### Brief
According to the article on Hong Kong fintech, where did a February report from EY rank Hong Kong among seven main fintech hubs around the world?

### Page extract
Monday, October 31 2016

by Simon Mortlock 31 October 2016

Hong Kong is trying to boost its credentials as a fintech centre. The city’s regulator is liberalising its approach to monitoring the industry, while global and local tech firms are expanding.

But fintech also faces serious challenges in Hong Kong. A February report from EY ranked it last among seven main fintech hubs around the world. And as we noted in September, family and economic pressures mean too many banking professionals fear moving into the sector.

Some have taken the leap, however. We’ve looked through online public profiles to find people in Hong Kong who’ve left established careers in large firms to launch their own start-ups. Let them inspire you.

1. Sam Allen

Stanford MBA graduate Allen worked for KKR for nine years in Hong Kong, rising to become a director in portfolio operations and a member of the firm’s Asia leadership team. In April this year he became CEO of Goldman Sachs-backed start-up CompareAsiaGroup, a consumer finance website. The American began his career as a business analyst at McKinsey & Company in 2001 and then spent a year at AT&T before moving into the finance sector with KKR.

2. Mukesh Bubna

Bubna is a former Citi veteran. He started out in operations and tech roles in his native India between 2005 and 1999 – and by 2012 he was a Hong Kong-based director in product and marketing in the firm’s cards division. Bubna then did a two-year stint as the Asia Pacific director of Western Union. He’s now putting his lending experience to use in his own peer-to-peer start-up, Monexo Innovations.

3. Laurence Fauchon

A new entrant to the Hong Kong fintech arena, Fauchon recently founded SmartAlpha, an online data and portfolio management platform that specialises in quantitative investment strategies. Fauchon is a former quant herself and worked in the equity and derivatives team at BNP Paribas in Paris and Hong Kong for 13 years. She also has experience running an online business, having launched HelperChoice, a site which matches domestic workers to employers, in 2012.

Collected data

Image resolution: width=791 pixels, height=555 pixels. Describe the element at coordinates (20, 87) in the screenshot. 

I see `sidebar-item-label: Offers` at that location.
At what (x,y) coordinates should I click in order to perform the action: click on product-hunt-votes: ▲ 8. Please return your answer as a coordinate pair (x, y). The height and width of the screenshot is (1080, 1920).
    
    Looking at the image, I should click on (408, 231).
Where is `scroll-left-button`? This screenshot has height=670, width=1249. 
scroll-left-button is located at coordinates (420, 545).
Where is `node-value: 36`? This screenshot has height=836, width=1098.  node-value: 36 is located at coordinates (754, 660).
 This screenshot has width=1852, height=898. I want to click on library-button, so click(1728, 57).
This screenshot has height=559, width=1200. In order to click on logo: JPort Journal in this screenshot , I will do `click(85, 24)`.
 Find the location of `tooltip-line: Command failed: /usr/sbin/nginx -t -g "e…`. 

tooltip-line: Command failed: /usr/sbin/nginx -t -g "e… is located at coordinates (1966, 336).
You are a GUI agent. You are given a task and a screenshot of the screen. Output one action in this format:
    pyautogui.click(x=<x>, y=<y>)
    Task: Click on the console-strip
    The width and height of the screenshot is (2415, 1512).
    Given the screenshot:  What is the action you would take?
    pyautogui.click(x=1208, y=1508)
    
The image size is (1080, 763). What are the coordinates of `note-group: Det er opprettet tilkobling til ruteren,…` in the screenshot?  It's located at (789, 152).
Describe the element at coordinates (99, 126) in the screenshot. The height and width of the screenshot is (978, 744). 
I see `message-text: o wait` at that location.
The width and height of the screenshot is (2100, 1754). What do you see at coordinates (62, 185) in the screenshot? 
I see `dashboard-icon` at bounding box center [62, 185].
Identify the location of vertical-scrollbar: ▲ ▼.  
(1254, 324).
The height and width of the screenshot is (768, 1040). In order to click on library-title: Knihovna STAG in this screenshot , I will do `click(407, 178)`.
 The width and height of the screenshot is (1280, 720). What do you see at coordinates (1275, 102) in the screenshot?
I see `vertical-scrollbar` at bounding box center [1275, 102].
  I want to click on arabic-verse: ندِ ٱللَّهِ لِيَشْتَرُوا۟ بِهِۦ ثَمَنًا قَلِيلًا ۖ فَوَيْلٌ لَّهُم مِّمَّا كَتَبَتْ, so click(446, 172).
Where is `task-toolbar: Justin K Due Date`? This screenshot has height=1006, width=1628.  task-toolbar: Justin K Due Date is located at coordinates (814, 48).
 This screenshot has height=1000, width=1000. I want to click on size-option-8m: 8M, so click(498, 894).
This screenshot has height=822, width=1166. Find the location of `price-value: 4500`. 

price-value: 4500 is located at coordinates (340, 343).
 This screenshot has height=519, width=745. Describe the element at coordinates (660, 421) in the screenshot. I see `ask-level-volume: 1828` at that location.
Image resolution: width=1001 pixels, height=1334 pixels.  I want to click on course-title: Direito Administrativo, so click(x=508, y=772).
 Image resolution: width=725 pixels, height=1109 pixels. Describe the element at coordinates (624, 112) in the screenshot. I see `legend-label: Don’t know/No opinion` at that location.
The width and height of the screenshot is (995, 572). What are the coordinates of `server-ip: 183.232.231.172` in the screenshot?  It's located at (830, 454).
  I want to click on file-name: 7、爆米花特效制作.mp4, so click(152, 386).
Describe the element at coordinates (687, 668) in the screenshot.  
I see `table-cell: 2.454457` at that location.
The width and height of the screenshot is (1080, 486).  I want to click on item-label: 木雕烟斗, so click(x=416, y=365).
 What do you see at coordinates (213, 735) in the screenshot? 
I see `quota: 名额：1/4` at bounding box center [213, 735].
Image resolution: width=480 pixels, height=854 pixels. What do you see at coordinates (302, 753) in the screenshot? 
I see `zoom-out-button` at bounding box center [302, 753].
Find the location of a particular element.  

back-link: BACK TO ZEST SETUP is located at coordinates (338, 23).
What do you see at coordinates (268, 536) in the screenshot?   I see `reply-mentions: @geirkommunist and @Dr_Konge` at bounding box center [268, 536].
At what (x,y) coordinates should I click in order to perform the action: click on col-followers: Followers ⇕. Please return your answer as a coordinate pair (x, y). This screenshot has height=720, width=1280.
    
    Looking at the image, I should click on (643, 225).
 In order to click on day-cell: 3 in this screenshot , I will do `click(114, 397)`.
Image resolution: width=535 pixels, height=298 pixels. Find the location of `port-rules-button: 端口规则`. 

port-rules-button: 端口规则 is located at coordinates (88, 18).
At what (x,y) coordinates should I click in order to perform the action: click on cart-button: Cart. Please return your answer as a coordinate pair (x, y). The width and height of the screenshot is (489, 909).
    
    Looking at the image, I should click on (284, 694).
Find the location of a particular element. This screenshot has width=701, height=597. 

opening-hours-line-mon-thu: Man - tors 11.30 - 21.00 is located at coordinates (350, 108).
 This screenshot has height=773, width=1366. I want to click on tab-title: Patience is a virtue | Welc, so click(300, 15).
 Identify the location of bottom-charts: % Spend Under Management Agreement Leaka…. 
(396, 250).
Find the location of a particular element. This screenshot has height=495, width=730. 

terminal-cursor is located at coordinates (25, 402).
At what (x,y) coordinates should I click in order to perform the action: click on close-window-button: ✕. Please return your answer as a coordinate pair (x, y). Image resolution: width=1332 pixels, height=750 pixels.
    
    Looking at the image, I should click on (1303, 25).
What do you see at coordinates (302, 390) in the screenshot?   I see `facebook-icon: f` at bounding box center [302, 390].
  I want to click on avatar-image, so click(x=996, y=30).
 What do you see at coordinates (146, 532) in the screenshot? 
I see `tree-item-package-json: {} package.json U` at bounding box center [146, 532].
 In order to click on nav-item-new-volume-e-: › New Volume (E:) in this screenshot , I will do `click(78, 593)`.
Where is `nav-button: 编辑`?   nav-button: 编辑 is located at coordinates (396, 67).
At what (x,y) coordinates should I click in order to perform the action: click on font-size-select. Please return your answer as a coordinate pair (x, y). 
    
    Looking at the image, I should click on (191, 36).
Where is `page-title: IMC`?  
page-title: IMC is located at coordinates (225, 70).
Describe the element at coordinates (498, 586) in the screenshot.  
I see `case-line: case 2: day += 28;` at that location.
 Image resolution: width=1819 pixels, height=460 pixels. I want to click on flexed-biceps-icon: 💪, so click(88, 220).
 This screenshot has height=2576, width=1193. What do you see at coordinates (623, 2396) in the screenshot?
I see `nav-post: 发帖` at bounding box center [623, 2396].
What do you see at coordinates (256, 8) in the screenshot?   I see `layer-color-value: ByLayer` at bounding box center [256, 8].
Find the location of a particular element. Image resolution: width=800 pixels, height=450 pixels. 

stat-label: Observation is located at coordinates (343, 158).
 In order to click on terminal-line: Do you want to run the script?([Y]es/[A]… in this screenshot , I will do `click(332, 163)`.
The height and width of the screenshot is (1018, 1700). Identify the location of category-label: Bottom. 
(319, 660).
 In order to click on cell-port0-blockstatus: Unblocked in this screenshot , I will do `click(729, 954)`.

### Your response
It ranked Hong Kong last.